I pull together something quick. Sautéed vegetables, grilled salmon, rice cooked slow on the stove. She offers to help, but I tell her to sit.
Rusty leans his chin on her knee the whole time like he thinks she belongs here.
After dinner, we rebuild the bed. She holds the frame steady while I slide in the screws. We don’t talk much. Just work. Hands brushing. Breath catching when our shoulders touch.
I find an old shirt from college, soft and worn, and toss it to her when she steps out of the shower. It hangs low on her thighs when she walks back into the room.
“I like this one,” she says, tugging on the hem.
“Keep it,” I tell her, already knowing I won’t be asking for it back.
We slide into bed. The room is quiet except for the cicadas outside and Rusty’s paws twitching as he dreams at her feet.
She turns her head on the pillow, eyes searching my face.
“You could stay,” she whispers. “At least give me time to figure things out before you disappear.”
I study her. My chest tightens again, but not in a way I want to run from.
I lean in, press a slow kiss to her lips—one she returns without hesitation. It’s not desperate. It’s not goodbye. It’s something else. Something hopeful.
“Okay,” I say against her mouth. “We’ll figure it out.”
She exhales, long and steady, like it’s the first time she’s breathed all day. Her hand rests on my chest, and I let my eyes fall closed to the sound of her breath folding into mine.
24
CORA
Iwake to the slow rhythm of his breath and the warmth of his body wrapped around mine.
The room is dim, early light spilling in through the gap in the curtains, brushing everything in soft gray-blue.
Elias is behind me, one arm curled under my chest, the other draped across my waist. His scent clings to the pillow and to me—something woodsy and masculine and deeply familiar now.
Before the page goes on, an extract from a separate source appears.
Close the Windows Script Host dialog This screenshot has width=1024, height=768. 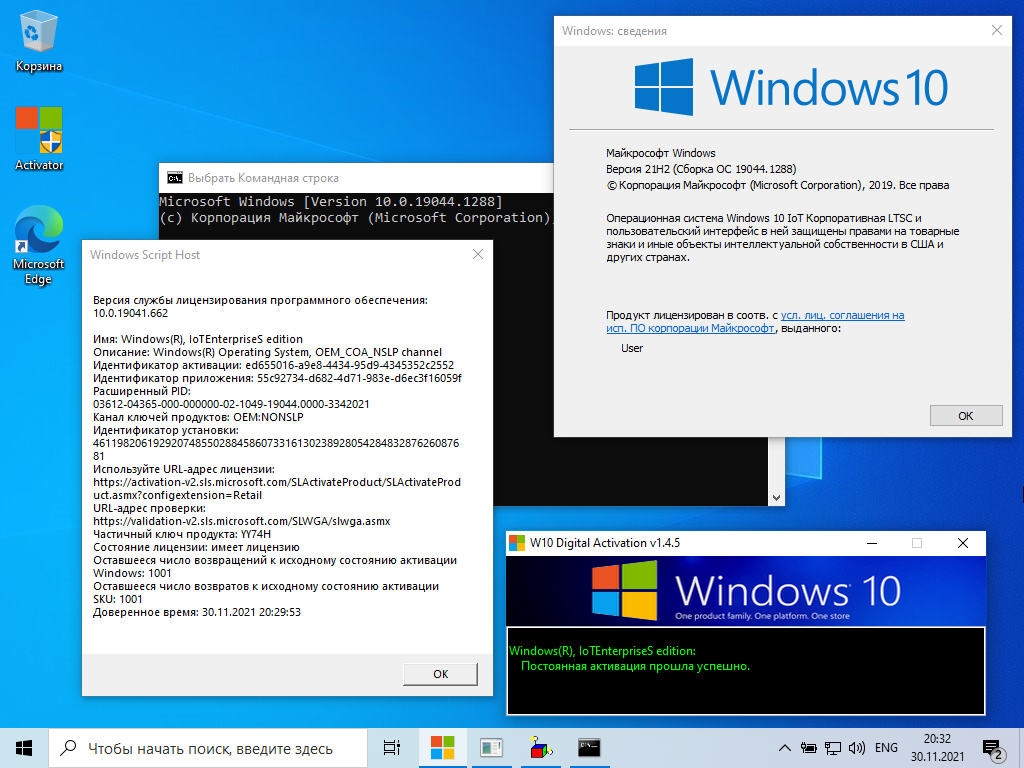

There’s heat pressed against the curve of my ass—firm, unmistakable. The thick ridge of him tucked against me, hard and throbbing even through the barrier of clothes.
I shift without thinking, just enough for the pressure to drag across the seam of my body. His hips jerk in response.
He exhales roughly behind me. “Jesus, Cora.”
A slow smile spreads across my face against the pillow. “I didn’t know you were awake.”
“I wasn’t. Not really.” His voice is gravel and smoke, low with sleep and need. He noses into my hair, breath warm at my nape, and kisses the back of my neck. Soft at first. Then deeper.
His tongue flicks against my skin, tasting. Marking. His fingers splay across my waist, holding me there.
“Ignore it,” he murmurs, voice fraying at the edges. “It’ll go down.”
But I don’t want it to.
I push my hips back again—slow and dirty. The heat of him presses right against where I ache, and he groans. The sound hits low in my belly.
“What if I don’t want to ignore it?” I whisper.
He grips my hip and rolls me onto my back in one swift movement. His body covers mine—heat, muscle, dominance in every inch of him.
Hair tousled. Jaw dark with stubble. Those silver eyes pin me like a blade edge. Hungry. Torn between restraint and ruin.